Poète non merci, écriture et écrivain
C’est aussi l’émouvante histoire d’une rencontre et d’une sorte de cohabitation que conte ici Karine Miermont. « ‘Il n’y a pas de raison de s’appesantir quand le monde est en perpétuel devenir : des têtes de mort et des cœurs...’ écrit-il toujours dans Le Boîtier de mélancolie, je me rends compte en le disant et en l’écrivant que sa phrase avant les deux points non seulement fait rimer devenir et appesantir, mais fait balancer deux fois douze temps, deux fois un alexandrin, je souris, je pense à Denis qui n’aimait pas les vers académiques, le carcan, toute cette poésie trop cadrée et policée, tout ce rythme prévisible bien agencé bien rangé rassurant, tous ces mots et ces images attendus beaux, non merci. De la poésie, il voulait conserver le chant, les rythmes, les syncopes, la vitesse, les contrastes de vitesse, la recherche de l’aventure et de la beauté malgré la mort voire à cause d’elle. Mais poète non merci, écriture et écrivain. Pourtant ici ou là, des phrases versifiées, je souris, je pleure aussi (à cause de ce sourire, parce que le sourire convoque la présence de Denis, parce que je suis en train d’écrire à mon petit bureau dans un coin tout en haut sous le toit de la Fabrique, en face du toit de sa maison et qu’il est encore difficile de comprendre que Denis n’est vraiment plus là et plus jamais ne le sera). » (p. 47)
Irving Penn et Denis Roche
Belle évocation encore autour d’un texte de Roche, une monographie des natures mortes d’Irving Penn. Roche y parle de l’atelier d’Irving Penn et du sien « de la recherche d’Irving Penn et de la sienne qui sont très différentes, opposées même, mais il ne le dit pas comme ça. Il le dit doucement, à sa manière, par démonstrative, pas critique littéraire ou photographique, pas grand photographe parlant d’un grand photographe, il le dit en marchant, en regardant le ciel, tel jour, tel temps, tel ciel, en s’asseyant sur un banc ou à son bureau mais toujours en regardant dehors, l’inverse du lieu clos de l’atelier de Penn où celui-ci peut certes déployer ‘une vision somptueuse et magique pour tous, bienfaisante et ludique’ mais dont Denis Roche n’oublie pas qu’elle est au service d’une société qui glorifie les objets pour les vendre, et que cette glorification exclue tout ce qui est sale et mortel, autrement dit une bonne partie de l’atelier du réel, si l’on peut dire, studio naturel écrit Denis Roche, atelier ou studio dans lequel mélancolie, équivoque, sexe, absurdité, vieillissement, douleur, agonie et mort sont inlassablement convoqués. Denis Roche se souvient tout le temps qu’il va mourir, Irving Penn fait tout pour l’oublier. » (p. 48)

MATÉRIEL FOURNI:
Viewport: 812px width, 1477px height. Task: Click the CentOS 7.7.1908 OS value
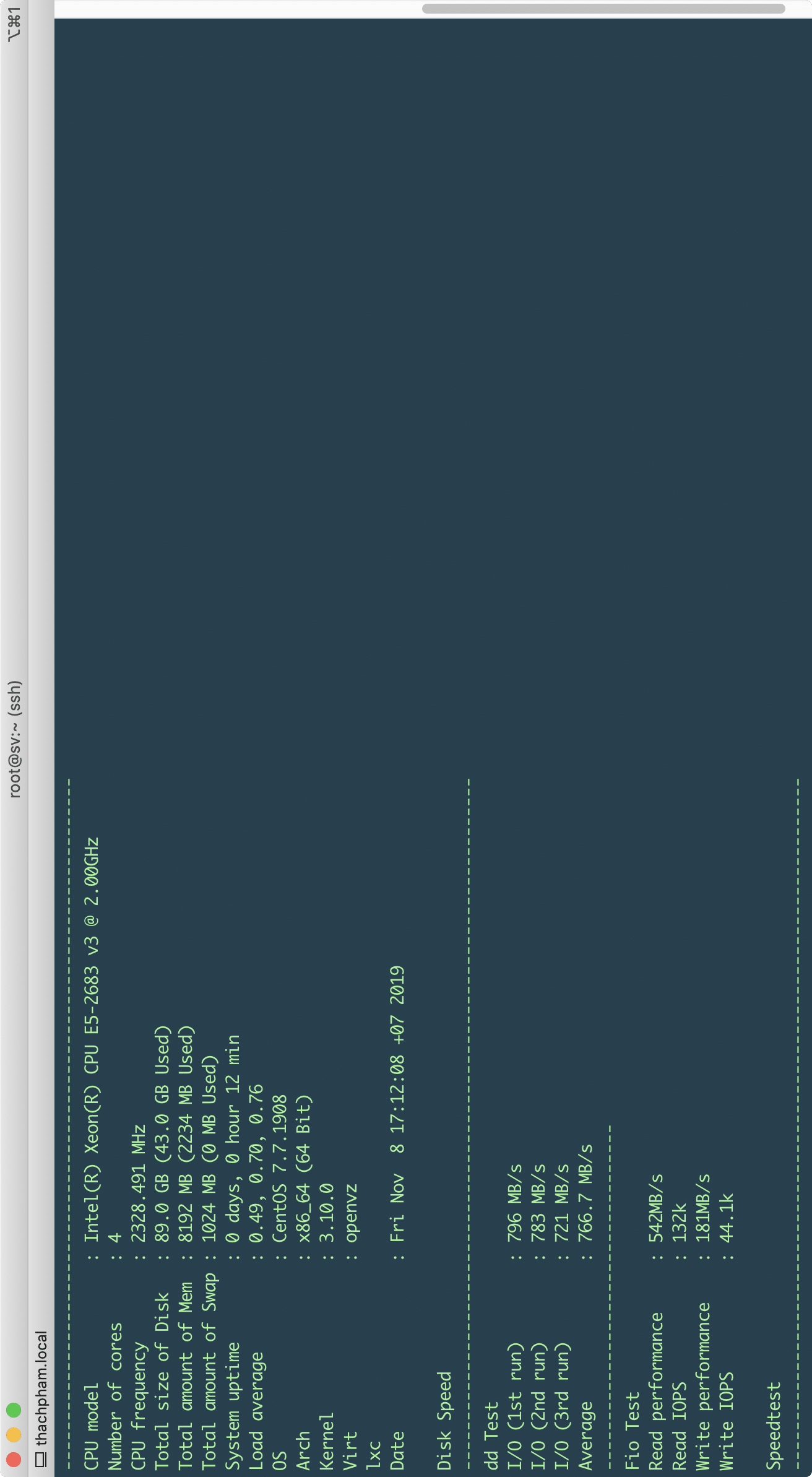280,1169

TRAVAIL DEMANDÉ:
D'après l'extrait source, quels deux mots la phrase citée du Boîtier de mélancolie fait-elle rimer avant les deux points ?

RÉPONSE RÉDIGÉE:
Elle fait rimer « devenir » et « appesantir ».